Slashdot Mirror


Why Project Gutenberg Isn't There Yet

option8 writes "This wired article ('Any Text. Anytime. Anywhere. (Any Volunteers?)'), goes into good detail on why Project Gutenberg, and similar efforts, are far from creating a complete, free electronic library. A quote: "The mechanics of a universal library are simple. The tricky part: harnessing the free labor." Though it doesn't go into technology much, I expect there's a lot of potential in mass OCR tech and good speech recognition (faster to read a book aloud than to transcribe it correctly)."

2 of 334 comments (clear)

  1. just scan and compress by Anonymous Coward · · Score: 5, Interesting

    The best and cheapest way to get existing books on the web is to scan them and compress the images. Compression technology for text images is so good (see DjVu), and storage so cheap nowadays that you are better off just distributing high resolution scans.

    This is a much more efficient way to make books available on the web, much more efficient than having volunteers painstakingly transcribe the text or correcting OCR mistakes.

    OCR can be used for indexing scanned documents, but there is no need to do manual correction. DjVu can compress 300dpi black and white pages of text to 5-25KB. That's less than most HTML pages, and the images look just like the original book.

    The Million Book Project at the Internet Archive uses DjVu (as well as other formats).

    The open source implementation of DjVu is available on sourceforge

  2. In Search of the Perfect Library by drmofe · · Score: 5, Interesting

    There seems to be an interesting recurring theme in human history - we constantly strive to build libraries but we have never yet built one that is quite "good enough".

    The Great Library in Alexandria was a wonder of the ancient world until it got burned down as part of a domestic dispute between Mark Anthony and Cleopatra. I was amused to note that the local University recently received funding approval to rebuild it - grants committees move slowly.

    In mediaeval times, monks were the guardians of knowledge and the various monasteries dotted around Europe were oases of learning and knowledge in those times. Knowledge was restricted to the few.

    The original Gutenberg made it possible to create huge volumes (literally) of knowledge and disseminate it on a wide scale. Ever since, people in power have sought to control this technology - either through censorship, copyright, or even education (you have to be able to read before a book is of greatest use to you.)

    In Victorian England, the mark of a scholarly gentleman was in the breadth of works he maintained in his private library.

    Perhaps a new initiative might be Gutenberg@Home whereby any reader made an electronic copy of physical works by some convenient, nondestructive means. By keeping such a personal library private, one would not have to worry about copyright laws, even as currently framed.

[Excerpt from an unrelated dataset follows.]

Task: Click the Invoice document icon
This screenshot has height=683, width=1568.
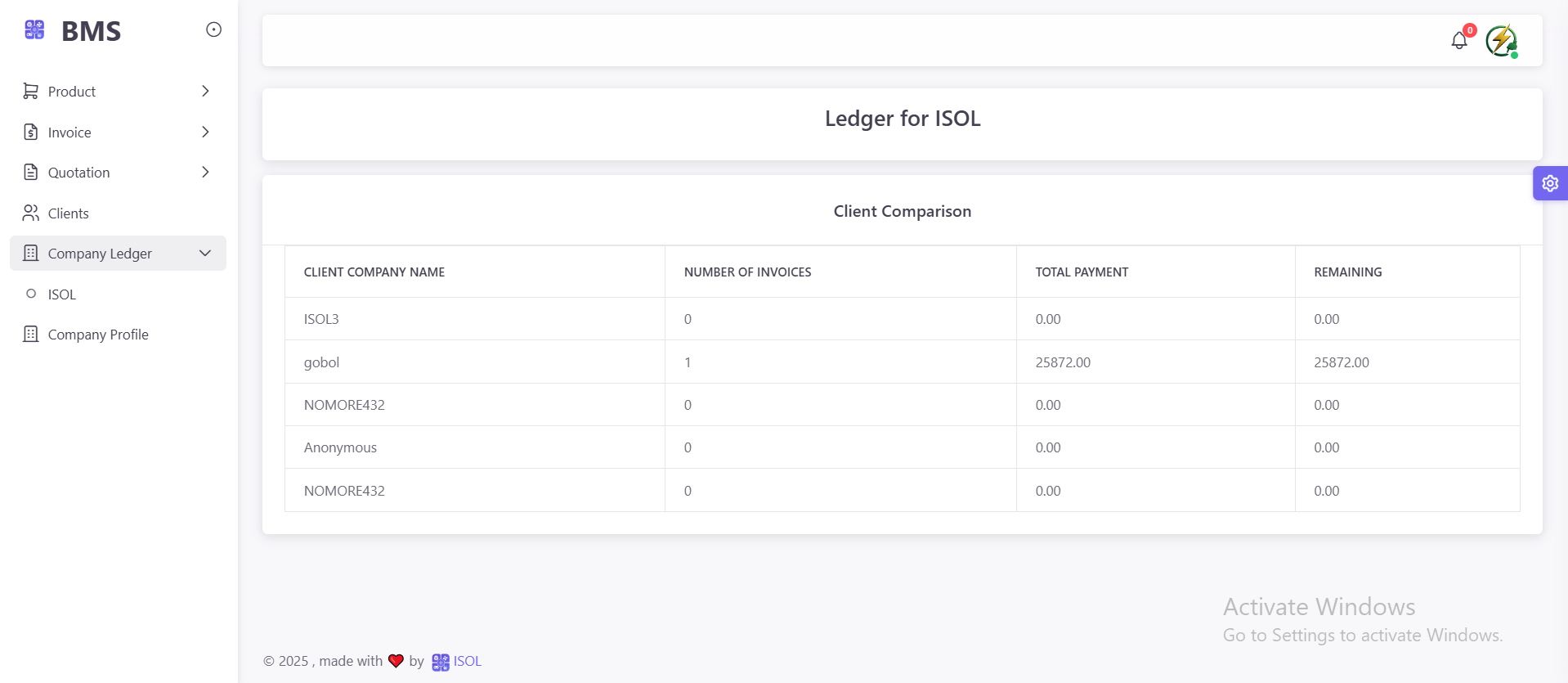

    How much of what is holding us back from building the perfect library simply our insistence on monetary-related restrictions? How long will it take us to realize that lengthy (in time) and complex or intensive (in resources consumed) PHYSICAL processes are the only ones to which we need to attach a value. Whatever happens inthe electronic world should be free and that the collation, assembly, verification, dissemination and application of the sum of human knowledge is one of the most important things that we could achieve?

    STF